Normally you use the gcloud container clusters get-credentials
-command to configure GKE cluster access. Including the –impersonate-service-account flag, however, doesn’t persist the service account impersonation to the GKE cluster credentials. Here’s why.
GKE Cluster Access Configuration
Cluster access configuration is stored in your kubeconfig-file. And – as you might have guessed – gcloud container clusters get-credentials
updates this file with GKE cluster access details:
- name: gke_[project-id]_[location]_[cluster-name]
user:
auth-provider:
config:
access-token: ya29.....
cmd-args: config config-helper --format=json
cmd-path: gcloud
expiry: "2021-02-12T13:47:53Z"
expiry-key: '{.credential.token_expiry}'
token-key: '{.credential.access_token}'
name: gcp
The access token is used to authenticate and access the GKE cluster. Once expired, the token is refreshed using the command gcloud config config-helper –format=json.
Configuring Impersonated GKE Cluster Access
Interestingly gcloud container clusters get-credentials --impersonate-service-acount xxx@...gserviceaccount.com
doesn’t change the token refresh command.
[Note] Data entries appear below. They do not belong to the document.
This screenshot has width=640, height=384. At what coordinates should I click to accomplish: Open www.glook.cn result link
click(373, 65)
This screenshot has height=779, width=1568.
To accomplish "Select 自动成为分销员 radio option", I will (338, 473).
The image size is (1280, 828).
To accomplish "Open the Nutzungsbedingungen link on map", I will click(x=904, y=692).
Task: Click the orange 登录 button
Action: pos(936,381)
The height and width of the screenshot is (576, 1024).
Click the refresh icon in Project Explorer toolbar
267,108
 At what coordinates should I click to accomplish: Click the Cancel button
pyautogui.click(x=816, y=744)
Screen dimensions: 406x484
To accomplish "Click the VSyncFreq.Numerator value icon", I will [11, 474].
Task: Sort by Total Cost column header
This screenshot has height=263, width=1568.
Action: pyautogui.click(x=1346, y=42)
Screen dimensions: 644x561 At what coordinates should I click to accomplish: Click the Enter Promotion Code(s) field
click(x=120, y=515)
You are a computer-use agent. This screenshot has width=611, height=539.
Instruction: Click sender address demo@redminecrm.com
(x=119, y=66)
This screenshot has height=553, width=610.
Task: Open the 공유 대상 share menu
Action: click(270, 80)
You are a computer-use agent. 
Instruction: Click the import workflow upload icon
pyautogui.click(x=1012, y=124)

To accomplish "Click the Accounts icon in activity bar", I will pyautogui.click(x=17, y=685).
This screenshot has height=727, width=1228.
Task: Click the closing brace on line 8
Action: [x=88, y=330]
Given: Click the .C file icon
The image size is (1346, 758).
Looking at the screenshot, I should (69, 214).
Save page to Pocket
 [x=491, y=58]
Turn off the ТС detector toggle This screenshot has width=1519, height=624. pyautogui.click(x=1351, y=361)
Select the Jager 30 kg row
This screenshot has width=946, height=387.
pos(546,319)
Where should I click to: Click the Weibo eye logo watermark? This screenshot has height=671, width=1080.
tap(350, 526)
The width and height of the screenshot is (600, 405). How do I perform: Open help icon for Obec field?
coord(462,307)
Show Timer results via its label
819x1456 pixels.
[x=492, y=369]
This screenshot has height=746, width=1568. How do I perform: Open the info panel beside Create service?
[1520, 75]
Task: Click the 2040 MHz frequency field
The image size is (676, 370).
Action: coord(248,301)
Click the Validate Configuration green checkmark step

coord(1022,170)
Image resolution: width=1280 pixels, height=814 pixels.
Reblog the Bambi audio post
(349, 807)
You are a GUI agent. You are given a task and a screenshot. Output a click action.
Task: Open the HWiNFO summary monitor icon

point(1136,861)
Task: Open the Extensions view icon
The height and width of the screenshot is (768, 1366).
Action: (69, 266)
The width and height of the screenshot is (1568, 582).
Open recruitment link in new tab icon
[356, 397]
Thus, when the access token is refreshed, the command gcloud config config-helper
is executed without the --impersonate-service-account
-flag.
To persist the impersonation flag, it has to be configured as a default gcloud
argument using gcloud config set auth/impersonate_service_account
.
gcloud config set auth/impersonate_service_account xxx@...gserviceaccount.com
gcloud container clusters get-credentials my-cluster
kubectl get pods
Tip Use a separate gcloud configuration for service account impersonation.
gcloud config configurations create impersonated
Conclusion
The GKE cluster access token is requested using a different gcloud
command. Therefore, persist the --impersonate-service-account
-flag to your gcloud
configuration to configure impersonated GKE cluster access.